Tuesday, April 15, 2014
We've all heard the advice to eat more whole grains, and cut back on refined starches.
And there's good reason. Compared to a diet heavy on refined grains, like white flour, a diet rich in whole grains — which includes everything from brown rice to steel cut oats to farro — is linked to lower rates of heart disease, certain cancers and type 2 diabetes. So when it comes to choosing bread, experts say, you want to move away from the white loaves in the grocery aisle. That's because white flour is a high-glycemic food — like sugar.
"The white bread is going to digest very quickly lead in to surge and crash in blood sugar that may stimulate hunger later in the meal, but also raise risk for diabetes and heart disease," says physician David Ludwig of Boston Children's Hospital. (As I reported in a recent series on fat, refined carbohydrates like white flour can worsen blood cholesterol levels compared with saturated fat.) But when you start looking for alternatives, it's worth noting that not all loaves labeled "whole grain" or whole wheat" are created equal. And that's because wheat is milled in different ways. Most wheat is processed into refined flour. That means its three main components are separated out. The starchy endosperm ends up as the flour. The germ and bran are discarded and used for other things. Many whole wheat and whole grain breads are made from this kind of flour — with some or all of the bran and wheat germ added back. Technically, as long as the three parts are present in the flour in the same relative proportions as in the intact grain, it's considered a whole grain. (Here's the official guidance from the Food and Drug Administration.) But wheat can also be milled in a way that leaves fragments of the whole grain intact — think traditional grinding stones. And there's a difference between how your body metabolizes grains that are still intact, and grains that have been refined and reassembled. Experts say it's certainly better to opt for any kind of whole grain loaf over white bread. But if bread lovers want to put the brakes on the rise and fall in blood sugar, perhaps the best options are loaves that contain chunks of grain still intact — like bits of wheat kernel, rye or millet. Often times, when it comes to processing foods, "less is more," Ludwig tells us.
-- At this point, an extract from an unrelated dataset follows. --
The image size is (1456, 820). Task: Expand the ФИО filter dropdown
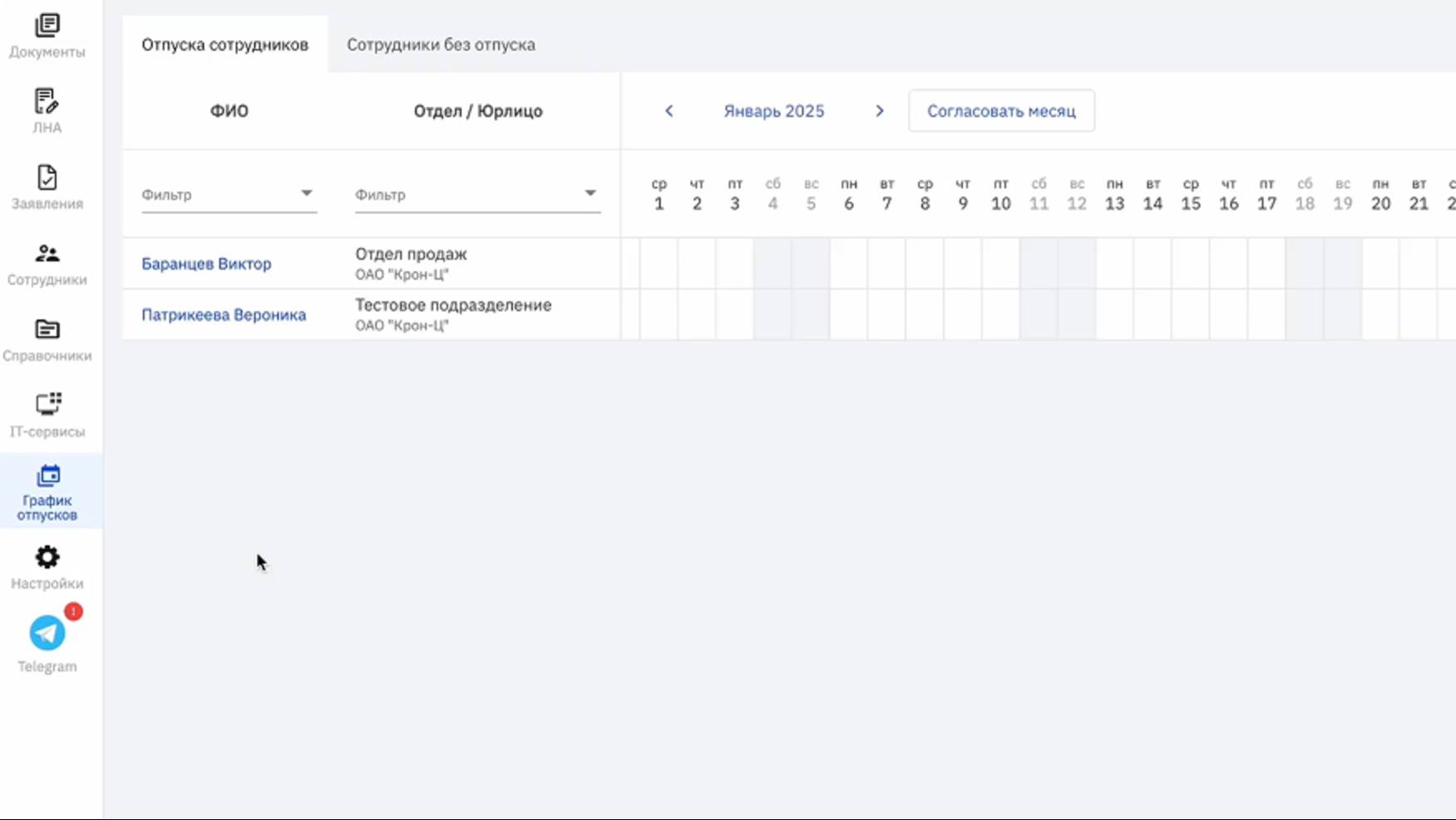306,193
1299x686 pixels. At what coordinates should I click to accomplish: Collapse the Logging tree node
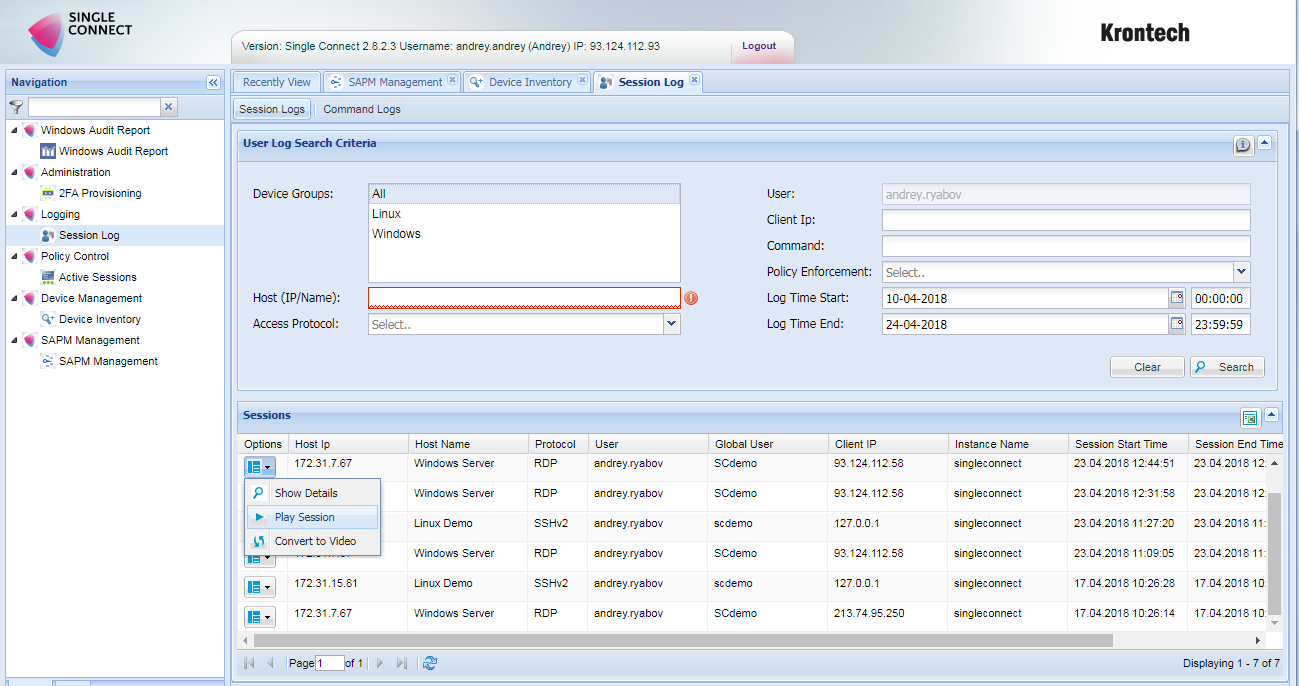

"Whole foods, certainly whole grains, take a while to digest. They have to travel down the intestinal tract, and the sugars are slowly absorbed out of that whole grain so that blood sugar and insulin levels rise only modestly," he says.
He points to one small study published back in the late 1980s where researchers found that increasing the proportion of whole grains or coarse cracked wheat in breads led to a more favorable glucose response in people with diabetes.
And over the long term, eating whole grains instead of highly refined grains may help reduce the risk of type 2 diabetes.
Artisanal bakers like Dan Gottfredson, who operates a Great Harvest Bread Co. bakery in Rockville, Md., is well aware of the trend toward more whole foods. And, he says, bread fits into this trend.
So it's not surprise that his best-selling breads of the day are crunchy, high-fiber loaves, such as his whole wheat Dakota bread, which is loaded with sunflower seeds, pumpkin seeds and whole-grain millet.
If you listen to my story, you'll hear that increasingly there are more whole grain options in the grocery aisle, too. Examples include twelve-grain breads, rye breads or loaves topped with cracked oats.